Am 26. August informierte die bereits 2012 ins Leben gerufene Initiative Mittelstand Digital über die Gründung eines Mittelstand-Digital Zentrums Ruhr-OWL im Juli 2021. Es wird bis Juni 2024 mit 5,9 Mio. Euro durch das Bundesministerium für Wirtschaft und Energie gefördert. Projektpartner sind Fraunhofer IML, Fraunhofer IEM, Fraunhofer IOSB-INA, die Digital Hub Management GmbH und die OstWestfalenLippe GmbH.

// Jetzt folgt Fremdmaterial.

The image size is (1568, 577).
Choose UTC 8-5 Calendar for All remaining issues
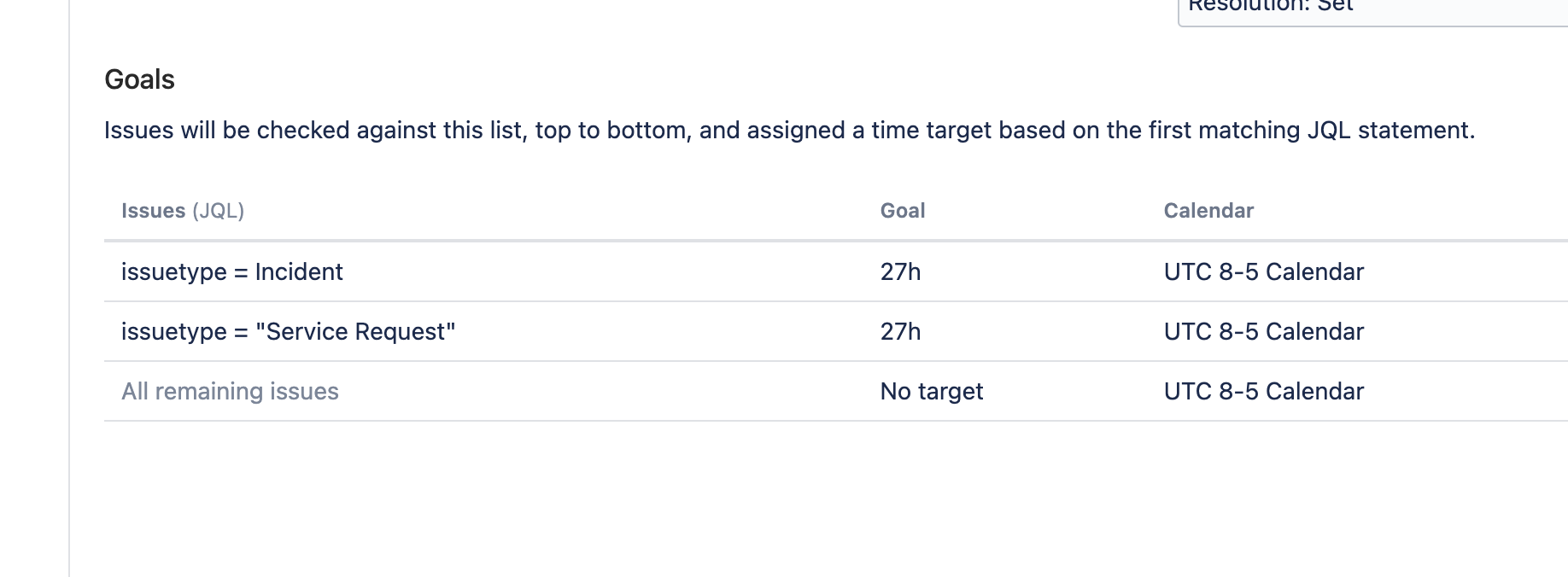tap(1263, 391)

Ziel ist nach eigenen Angaben generell die Unterstützung kleiner und mittlerer Unternehmen „bei der Digitalisierung von Produkten, Produktionsverfahren und Prozessen sowie der Entwicklung von digitalen Geschäftsmodellen.“ Kostenlos werden dabei „Labtouren, Potenzialanalysen, Qualifizierungsangebote, Transferprojekte, Digitalstrategien und Industriekreise“ angeboten. In bereits existierenden Mittelstand-Digital Zentren kamen da – vor Corona – schon mal 100 Mitarbeiter und Spezialisten aus unterschiedlichsten Unternehmen diverser Branchen zusammen und schauten sich in einem Unternehmen Beispiele gelungener Ansätze der Digitalisierung an.

„Durch unsere Angebote“, so Projektleiter Dr.-Ing. Matthias Parlings vom Fraunhofer IML in Dortmund, „können kleine und mittlere Unternehmen die Potenziale der digitalen Transformation für ihren Betrieb erschließen. Dabei geht es um Digitalstrategien, Plattformökonomie, Intelligente Systeme, Internet of Things und Künstliche Intelligenz“.

Die vorgeführten Beispiele des Verpackungsunternehmens Josef Schulte in Delbrück und PIEL Die Technische Großhandlung drehten sich allerdings weniger um die Digitalisierung industrieller Kernprozesse der Wertschöpfung als um Handel und Auftragsabwicklung. Darauf begrenzt ist die Initiative keineswegs. Als Anlaufstelle ist das Zentrum sicher für alle Arten industrieller KMU hilfreich. Mittelstand-Digital Zentrum Ruhr-OWL.